* **GESTELLTE AUFGABE**
Zählen Sie die Zeilen der folgenden Einträge, in denen die Zeichenfolge „Click“ vorkommt, und nennen Sie nur die Zahl. Groß- und Kleinschreibung wird dabei unterschieden.

******************************

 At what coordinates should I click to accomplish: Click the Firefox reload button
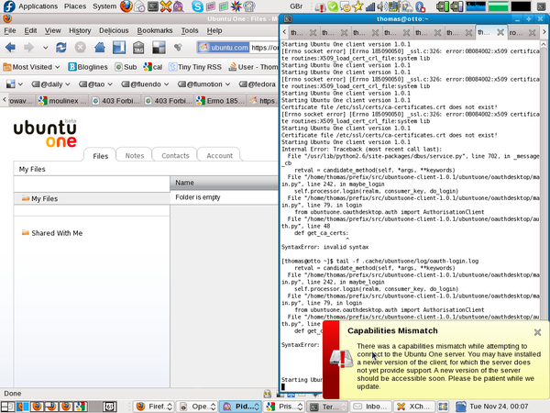point(61,47)
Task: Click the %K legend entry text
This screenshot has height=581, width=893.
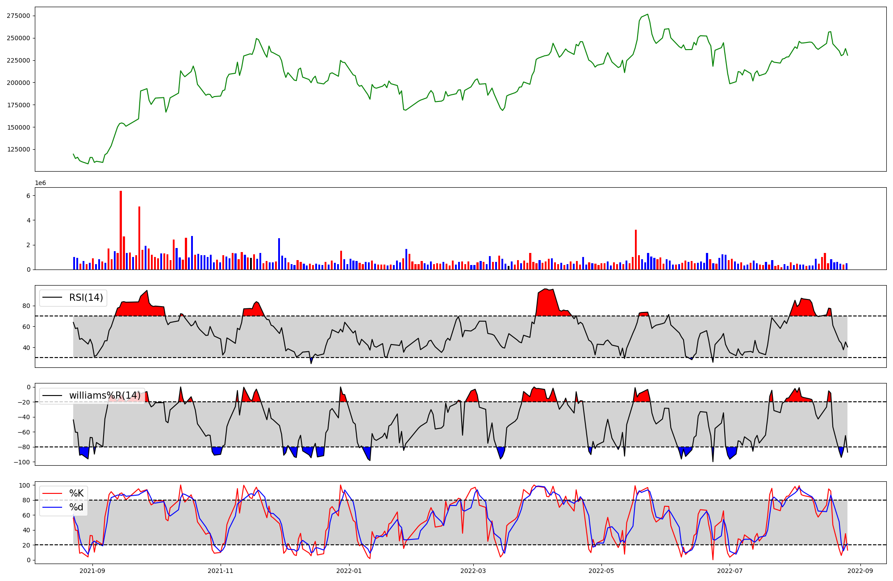Action: tap(76, 493)
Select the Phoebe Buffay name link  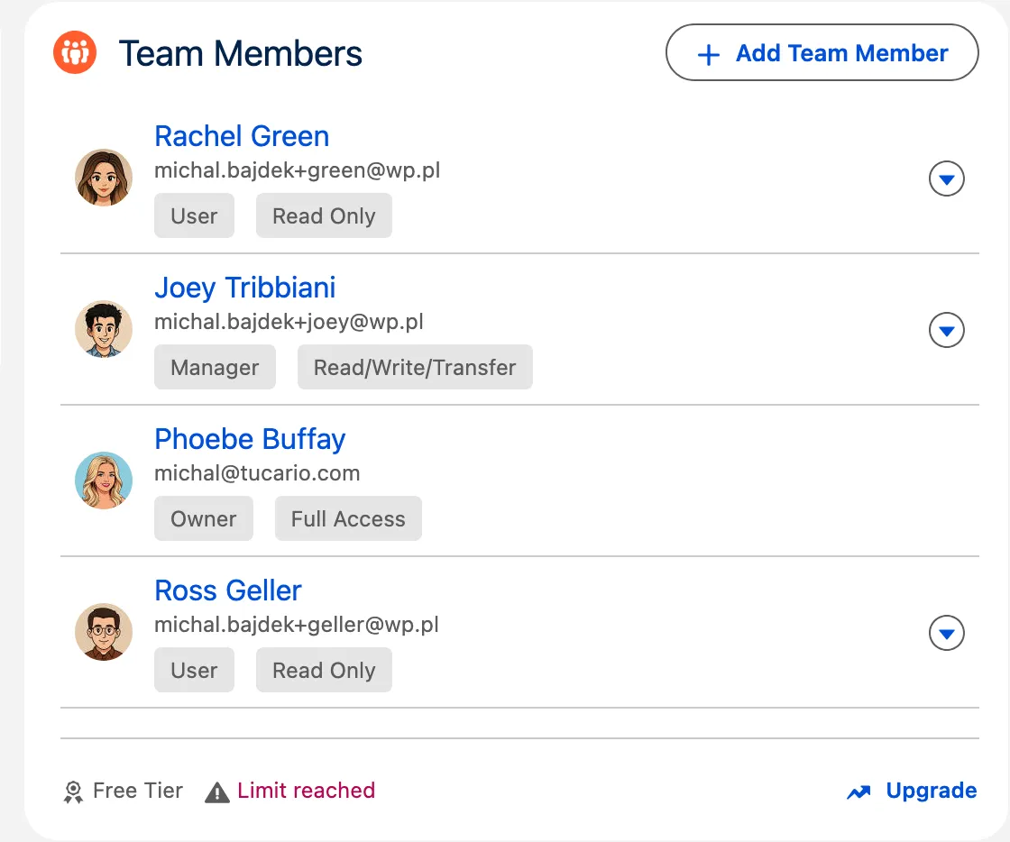tap(250, 439)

******************************

* **ERGEBNIS DER AUFGABE**
2